Dear Elias,
this kind of functionality is welcome in UIOP. However, the responsibility is yours to ensure that it will work on every implementation on every platform. Please make reasonably sure it works before you submit the patch. You may contact various vendors for a test license as appropriate.
Note that there are several run-program style libraries around. If you're going to do this, I suggest you look at each and every of these libraries (notably executor and external-program) and make sure you have at least feature-parity and implementation-parity with them. Also make sure that you explicitly raise an error on unsupported implementations, at the start of every function that doesn't support them.
Also, if you are going to support these interface, you can graduate them out of % namespace (but keep the % name around for backward compatibility for a year or two).
Would you be interested in becoming official maintainer for UIOP?
—♯ƒ • François-René ÐVB Rideau •Reflection&Cybernethics• http://fare.tunes.org The trouble with opportunity is that it always comes disguised as hard work. — Herbert V. Prochnow
On Sun, Jul 31, 2016 at 1:57 PM, Elias Pipping pipping.elias@icloud.com wrote:
Dear list,
I’ve recently made the switch from external-program to uiop/run-program::%run-program for asynchronous process execution after I read that its interface should remain essentially stable. I’ve also had to use uiop/run-program::%wait-process-result although I’m not sure if its interface in turn as subject to the same close-to-guarantee. So far the two are serving me well and I’m not looking back.
I ended up writing two functions that I needed because uiop/run-program does not currently provide such functionality while external-program did.

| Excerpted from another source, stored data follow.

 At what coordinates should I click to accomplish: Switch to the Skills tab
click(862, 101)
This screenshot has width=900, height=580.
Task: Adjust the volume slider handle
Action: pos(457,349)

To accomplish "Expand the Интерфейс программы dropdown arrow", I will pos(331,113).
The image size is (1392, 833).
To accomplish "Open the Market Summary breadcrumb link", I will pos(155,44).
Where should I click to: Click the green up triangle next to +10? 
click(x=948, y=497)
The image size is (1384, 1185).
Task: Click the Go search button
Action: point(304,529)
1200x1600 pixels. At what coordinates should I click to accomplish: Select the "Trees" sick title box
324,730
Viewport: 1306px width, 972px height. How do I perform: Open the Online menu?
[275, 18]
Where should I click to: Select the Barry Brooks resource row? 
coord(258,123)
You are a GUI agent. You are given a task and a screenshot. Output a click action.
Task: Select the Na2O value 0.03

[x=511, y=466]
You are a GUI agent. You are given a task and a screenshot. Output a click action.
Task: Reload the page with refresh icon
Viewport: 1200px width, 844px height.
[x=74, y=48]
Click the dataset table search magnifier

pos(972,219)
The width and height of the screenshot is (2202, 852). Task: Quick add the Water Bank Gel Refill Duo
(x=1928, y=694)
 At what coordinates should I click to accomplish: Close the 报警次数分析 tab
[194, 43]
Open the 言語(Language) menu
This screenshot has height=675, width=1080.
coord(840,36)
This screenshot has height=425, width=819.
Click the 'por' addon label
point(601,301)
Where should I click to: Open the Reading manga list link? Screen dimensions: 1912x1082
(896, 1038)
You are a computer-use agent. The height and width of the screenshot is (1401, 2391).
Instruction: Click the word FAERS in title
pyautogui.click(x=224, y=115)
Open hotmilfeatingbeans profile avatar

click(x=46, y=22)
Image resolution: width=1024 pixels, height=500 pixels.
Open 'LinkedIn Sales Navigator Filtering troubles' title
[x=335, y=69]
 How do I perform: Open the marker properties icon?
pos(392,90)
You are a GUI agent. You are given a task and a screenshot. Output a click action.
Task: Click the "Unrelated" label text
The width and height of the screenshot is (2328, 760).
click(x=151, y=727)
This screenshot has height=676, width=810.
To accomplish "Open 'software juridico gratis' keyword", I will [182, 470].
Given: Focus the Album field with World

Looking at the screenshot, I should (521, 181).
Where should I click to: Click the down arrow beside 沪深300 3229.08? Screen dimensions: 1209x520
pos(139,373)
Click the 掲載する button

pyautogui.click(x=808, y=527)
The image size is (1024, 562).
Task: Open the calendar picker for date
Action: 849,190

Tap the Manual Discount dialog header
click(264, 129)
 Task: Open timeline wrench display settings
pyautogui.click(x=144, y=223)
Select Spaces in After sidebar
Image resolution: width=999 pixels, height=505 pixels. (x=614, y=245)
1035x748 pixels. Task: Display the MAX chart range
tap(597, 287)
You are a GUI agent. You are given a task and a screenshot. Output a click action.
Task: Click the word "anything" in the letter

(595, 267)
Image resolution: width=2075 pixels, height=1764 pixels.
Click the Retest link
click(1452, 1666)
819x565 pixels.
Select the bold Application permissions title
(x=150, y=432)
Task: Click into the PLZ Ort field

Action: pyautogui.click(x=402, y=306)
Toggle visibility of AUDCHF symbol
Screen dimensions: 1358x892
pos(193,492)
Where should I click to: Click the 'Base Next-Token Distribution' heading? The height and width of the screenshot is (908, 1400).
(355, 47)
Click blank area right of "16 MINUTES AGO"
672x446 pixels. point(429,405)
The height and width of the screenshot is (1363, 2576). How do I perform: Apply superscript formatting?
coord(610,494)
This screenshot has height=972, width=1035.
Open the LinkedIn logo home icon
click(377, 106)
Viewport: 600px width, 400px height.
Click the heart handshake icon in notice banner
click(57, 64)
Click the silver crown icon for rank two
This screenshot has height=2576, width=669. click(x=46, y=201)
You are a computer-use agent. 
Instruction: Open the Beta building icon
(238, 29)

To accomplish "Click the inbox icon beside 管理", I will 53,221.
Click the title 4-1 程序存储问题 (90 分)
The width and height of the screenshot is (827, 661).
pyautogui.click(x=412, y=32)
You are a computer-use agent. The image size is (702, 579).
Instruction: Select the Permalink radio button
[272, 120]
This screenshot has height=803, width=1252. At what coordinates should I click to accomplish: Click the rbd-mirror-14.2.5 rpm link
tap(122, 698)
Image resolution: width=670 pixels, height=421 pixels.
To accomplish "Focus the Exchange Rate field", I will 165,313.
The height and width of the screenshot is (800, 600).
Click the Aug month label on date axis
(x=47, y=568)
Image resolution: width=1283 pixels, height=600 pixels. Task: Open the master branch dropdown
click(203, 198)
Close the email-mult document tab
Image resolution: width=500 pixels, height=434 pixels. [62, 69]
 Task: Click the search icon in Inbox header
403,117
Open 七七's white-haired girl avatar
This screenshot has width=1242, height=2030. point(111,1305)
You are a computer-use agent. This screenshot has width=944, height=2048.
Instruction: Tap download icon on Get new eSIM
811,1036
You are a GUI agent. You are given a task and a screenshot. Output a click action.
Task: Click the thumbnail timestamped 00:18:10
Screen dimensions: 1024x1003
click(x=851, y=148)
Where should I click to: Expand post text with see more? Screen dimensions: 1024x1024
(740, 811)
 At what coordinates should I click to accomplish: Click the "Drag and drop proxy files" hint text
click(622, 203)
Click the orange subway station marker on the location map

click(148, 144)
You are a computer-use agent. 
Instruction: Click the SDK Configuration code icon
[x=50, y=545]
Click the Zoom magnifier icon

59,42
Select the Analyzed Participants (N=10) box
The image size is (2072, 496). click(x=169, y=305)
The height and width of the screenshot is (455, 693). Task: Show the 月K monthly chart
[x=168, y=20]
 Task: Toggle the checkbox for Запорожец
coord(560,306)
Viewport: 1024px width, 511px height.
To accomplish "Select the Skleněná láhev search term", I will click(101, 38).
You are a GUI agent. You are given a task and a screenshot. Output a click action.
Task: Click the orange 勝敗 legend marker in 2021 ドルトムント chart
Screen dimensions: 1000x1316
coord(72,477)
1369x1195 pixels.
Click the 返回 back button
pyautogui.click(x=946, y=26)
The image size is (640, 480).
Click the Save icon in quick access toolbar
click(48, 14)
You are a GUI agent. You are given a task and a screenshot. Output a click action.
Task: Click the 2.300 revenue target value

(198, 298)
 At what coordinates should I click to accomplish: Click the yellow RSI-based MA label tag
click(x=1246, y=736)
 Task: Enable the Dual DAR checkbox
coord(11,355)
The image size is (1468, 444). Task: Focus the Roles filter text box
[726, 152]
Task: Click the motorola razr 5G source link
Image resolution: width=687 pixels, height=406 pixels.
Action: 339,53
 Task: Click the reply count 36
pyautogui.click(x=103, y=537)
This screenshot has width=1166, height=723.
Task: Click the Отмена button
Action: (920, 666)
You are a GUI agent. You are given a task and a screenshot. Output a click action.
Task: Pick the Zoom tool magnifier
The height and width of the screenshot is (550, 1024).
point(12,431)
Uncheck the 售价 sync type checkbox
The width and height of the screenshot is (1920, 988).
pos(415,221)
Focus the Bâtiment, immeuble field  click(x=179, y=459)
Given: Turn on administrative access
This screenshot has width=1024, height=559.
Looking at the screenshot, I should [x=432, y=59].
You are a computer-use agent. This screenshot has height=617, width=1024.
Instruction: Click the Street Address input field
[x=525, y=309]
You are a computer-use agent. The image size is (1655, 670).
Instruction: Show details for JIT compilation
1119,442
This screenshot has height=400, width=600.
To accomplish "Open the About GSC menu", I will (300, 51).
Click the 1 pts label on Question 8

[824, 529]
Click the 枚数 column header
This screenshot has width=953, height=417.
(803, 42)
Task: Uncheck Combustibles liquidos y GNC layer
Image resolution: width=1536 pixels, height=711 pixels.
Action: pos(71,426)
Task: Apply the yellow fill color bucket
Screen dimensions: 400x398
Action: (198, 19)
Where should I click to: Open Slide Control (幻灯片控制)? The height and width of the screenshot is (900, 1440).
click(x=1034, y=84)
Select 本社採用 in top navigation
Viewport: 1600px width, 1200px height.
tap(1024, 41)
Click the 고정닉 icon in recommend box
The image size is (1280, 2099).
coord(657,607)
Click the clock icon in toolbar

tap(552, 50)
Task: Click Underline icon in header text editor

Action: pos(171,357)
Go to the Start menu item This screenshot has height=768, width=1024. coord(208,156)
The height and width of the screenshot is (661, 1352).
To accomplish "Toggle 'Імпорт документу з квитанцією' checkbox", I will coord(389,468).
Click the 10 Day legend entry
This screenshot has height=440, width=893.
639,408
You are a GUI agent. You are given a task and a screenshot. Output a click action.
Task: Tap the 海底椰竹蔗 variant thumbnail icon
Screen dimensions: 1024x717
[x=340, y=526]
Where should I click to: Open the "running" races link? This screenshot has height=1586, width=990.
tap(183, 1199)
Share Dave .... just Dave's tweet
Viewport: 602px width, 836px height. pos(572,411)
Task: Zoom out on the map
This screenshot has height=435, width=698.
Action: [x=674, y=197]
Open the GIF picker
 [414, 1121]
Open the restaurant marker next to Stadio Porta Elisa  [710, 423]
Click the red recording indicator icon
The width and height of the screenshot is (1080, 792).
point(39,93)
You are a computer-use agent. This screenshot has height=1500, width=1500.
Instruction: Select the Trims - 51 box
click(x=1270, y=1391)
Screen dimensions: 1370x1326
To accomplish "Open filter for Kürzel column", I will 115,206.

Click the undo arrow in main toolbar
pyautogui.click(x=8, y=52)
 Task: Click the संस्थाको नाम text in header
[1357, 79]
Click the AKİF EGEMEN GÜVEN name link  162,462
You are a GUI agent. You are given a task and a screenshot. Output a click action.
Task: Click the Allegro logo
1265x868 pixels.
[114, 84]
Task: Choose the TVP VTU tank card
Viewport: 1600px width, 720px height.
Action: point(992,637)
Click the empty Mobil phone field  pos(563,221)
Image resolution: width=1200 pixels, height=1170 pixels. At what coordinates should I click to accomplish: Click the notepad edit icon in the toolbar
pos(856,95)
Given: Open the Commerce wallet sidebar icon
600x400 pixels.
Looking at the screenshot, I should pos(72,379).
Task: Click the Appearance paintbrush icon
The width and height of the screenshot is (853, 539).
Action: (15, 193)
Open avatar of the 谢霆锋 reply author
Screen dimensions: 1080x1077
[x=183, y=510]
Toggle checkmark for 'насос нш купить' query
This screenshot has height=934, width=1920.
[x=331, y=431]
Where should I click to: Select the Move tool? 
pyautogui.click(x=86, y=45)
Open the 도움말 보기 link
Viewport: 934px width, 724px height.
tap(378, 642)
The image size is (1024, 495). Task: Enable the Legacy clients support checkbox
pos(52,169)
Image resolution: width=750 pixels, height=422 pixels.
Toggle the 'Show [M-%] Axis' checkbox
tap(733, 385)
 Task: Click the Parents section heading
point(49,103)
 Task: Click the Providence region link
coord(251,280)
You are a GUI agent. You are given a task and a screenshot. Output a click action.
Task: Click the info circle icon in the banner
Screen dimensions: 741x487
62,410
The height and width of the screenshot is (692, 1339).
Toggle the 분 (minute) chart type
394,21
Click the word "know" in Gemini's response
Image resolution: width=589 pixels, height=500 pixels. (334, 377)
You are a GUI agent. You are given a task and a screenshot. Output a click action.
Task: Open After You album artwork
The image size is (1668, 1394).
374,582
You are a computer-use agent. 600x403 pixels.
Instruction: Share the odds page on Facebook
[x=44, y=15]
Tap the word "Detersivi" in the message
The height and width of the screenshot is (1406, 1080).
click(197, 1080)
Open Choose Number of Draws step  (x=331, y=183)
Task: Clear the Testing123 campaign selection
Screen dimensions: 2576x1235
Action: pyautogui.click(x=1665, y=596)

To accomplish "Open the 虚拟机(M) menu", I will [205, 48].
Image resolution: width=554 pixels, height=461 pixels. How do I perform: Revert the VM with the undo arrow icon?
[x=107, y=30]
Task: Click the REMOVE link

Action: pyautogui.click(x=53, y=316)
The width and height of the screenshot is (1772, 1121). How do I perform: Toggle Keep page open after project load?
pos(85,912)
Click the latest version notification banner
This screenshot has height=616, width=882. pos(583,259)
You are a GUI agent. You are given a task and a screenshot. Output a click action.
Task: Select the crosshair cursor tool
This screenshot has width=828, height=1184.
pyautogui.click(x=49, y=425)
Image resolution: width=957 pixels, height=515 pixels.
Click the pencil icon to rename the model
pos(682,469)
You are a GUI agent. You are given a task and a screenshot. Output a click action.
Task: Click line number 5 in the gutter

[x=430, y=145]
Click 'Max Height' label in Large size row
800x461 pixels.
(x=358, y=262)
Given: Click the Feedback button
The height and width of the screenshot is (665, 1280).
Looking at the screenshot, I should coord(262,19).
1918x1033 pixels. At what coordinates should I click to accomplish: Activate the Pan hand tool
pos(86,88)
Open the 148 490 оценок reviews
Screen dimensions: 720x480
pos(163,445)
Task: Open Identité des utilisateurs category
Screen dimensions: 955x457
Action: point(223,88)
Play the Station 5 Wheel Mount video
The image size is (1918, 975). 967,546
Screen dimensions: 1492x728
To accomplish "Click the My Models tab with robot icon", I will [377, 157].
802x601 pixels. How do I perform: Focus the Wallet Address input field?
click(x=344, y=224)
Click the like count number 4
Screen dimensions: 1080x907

I’m sometimes interested in testing whether a process is running; I use the following function for that:
(defun process-running-p (process-info) (let ((process (getf process-info :process))) #+clozure (eq :running (ccl:external-process-status process)) #+cmu (eq :running (ext:process-status process)) #+ecl (eq :running (ext:external-process-status process)) #+mkcl (eq :running (mk-ext:process-status process)) #+sbcl (eq :running (sb-ext:process-status process)) #-(or clozure cmu ecl mkcl sbcl) (error "Cannot determine if a process is running.")))
Maybe something like this could be incorporated into UIOP as well? (or a function that returns the process status, or a function that checks that a process is alive, etc.)
Sometimes, I also want to terminate a process before it finishes. To that end, I use the following:
(alexandria:define-constant +kill-signal+ 9 :test #'=) (alexandria:define-constant +term-signal+ 15 :test #'=)
(defun terminate-process (process-info &key force) (let ((process (getf process-info :process)) (sig (if force +kill-signal+ +term-signal+))) #+allegro (progn ; FIXME: untested #+os-unix (excl.osi:kill process sig) #+os-windows (uiop/run-program::%run-program (format nil "taskkill /f /pid ~a" process) :wait t) #-(or os-unix os-windows) (error "Cannot terminate a process.") (sys:reap-os-subprocess :pid process)) #+clozure (ccl:signal-external-process process sig :error-if-exited nil) #+cmu (ext:process-kill process sig) #+sbcl (sb-ext:process-kill process sig) #+scl (ext:process-kill process sig) ; FIXME: untested #+mkcl (mk-ext:terminate-process process :force force) #-(or allegro clozure cmu mkcl sbcl) (error "Cannot terminate a process.")))
This is a special case of a more general signalling facility that many lisps have but which from my understanding can only work on unix. mkcl does not provide such a facility but it does provide a terminate-process function that works on windows, too. The Allegro CL documentation states that one should run (format nil "taskkill /f /pid ~a" process) on such platforms, which could also be done with other lisps, assuming that the PID is known or can be extracted from the process. Maybe a function of this type could be incorporated into UIOP as well?